▸ Data shown:
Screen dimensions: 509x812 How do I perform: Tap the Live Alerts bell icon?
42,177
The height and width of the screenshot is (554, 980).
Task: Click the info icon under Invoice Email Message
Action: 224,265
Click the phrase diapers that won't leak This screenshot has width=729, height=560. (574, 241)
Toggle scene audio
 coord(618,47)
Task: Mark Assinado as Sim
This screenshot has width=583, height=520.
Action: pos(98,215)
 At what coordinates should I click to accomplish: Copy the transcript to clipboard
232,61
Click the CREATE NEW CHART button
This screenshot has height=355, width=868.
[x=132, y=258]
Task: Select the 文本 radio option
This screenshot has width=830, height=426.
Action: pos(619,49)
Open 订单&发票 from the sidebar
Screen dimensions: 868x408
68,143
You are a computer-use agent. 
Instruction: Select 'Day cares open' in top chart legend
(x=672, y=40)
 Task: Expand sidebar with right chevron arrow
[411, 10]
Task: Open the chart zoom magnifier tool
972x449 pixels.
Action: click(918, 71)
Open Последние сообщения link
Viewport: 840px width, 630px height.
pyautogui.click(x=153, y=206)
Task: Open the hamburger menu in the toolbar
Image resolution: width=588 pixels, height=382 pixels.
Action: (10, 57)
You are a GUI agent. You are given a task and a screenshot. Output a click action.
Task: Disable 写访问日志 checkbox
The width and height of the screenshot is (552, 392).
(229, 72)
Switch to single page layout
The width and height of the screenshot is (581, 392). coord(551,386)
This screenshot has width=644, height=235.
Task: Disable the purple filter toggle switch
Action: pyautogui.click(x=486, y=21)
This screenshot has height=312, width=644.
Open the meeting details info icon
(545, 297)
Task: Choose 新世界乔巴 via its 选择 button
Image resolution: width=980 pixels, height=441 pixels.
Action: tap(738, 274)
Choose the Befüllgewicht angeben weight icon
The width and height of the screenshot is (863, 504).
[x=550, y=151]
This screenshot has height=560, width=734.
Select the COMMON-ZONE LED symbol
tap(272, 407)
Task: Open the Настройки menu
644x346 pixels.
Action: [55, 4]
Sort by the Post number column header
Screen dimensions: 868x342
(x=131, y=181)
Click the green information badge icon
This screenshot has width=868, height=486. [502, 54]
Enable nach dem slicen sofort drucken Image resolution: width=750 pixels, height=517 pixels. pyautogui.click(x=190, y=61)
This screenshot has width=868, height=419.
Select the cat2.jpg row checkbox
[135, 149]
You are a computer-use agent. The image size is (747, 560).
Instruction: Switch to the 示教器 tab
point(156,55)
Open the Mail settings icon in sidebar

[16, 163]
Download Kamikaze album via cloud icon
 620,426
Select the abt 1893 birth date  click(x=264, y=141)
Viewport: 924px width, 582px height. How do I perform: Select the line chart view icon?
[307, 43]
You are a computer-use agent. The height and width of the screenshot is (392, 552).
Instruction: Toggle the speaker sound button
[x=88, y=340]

▸ What you have to do: From the entries above, write out only the lines starting at the line that holds "Screen dimensions: 868x408" and ending at the line that holds "Task: Choose 新世界乔巴 via its 选择 button", keeping both and matching them exactly.

▸ Solution to the exercise:
Screen dimensions: 868x408
68,143
You are a computer-use agent. 
Instruction: Select 'Day cares open' in top chart legend
(x=672, y=40)
 Task: Expand sidebar with right chevron arrow
[411, 10]
Task: Open the chart zoom magnifier tool
972x449 pixels.
Action: click(918, 71)
Open Последние сообщения link
Viewport: 840px width, 630px height.
pyautogui.click(x=153, y=206)
Task: Open the hamburger menu in the toolbar
Image resolution: width=588 pixels, height=382 pixels.
Action: (10, 57)
You are a GUI agent. You are given a task and a screenshot. Output a click action.
Task: Disable 写访问日志 checkbox
The width and height of the screenshot is (552, 392).
(229, 72)
Switch to single page layout
The width and height of the screenshot is (581, 392). coord(551,386)
This screenshot has width=644, height=235.
Task: Disable the purple filter toggle switch
Action: pyautogui.click(x=486, y=21)
This screenshot has height=312, width=644.
Open the meeting details info icon
(545, 297)
Task: Choose 新世界乔巴 via its 选择 button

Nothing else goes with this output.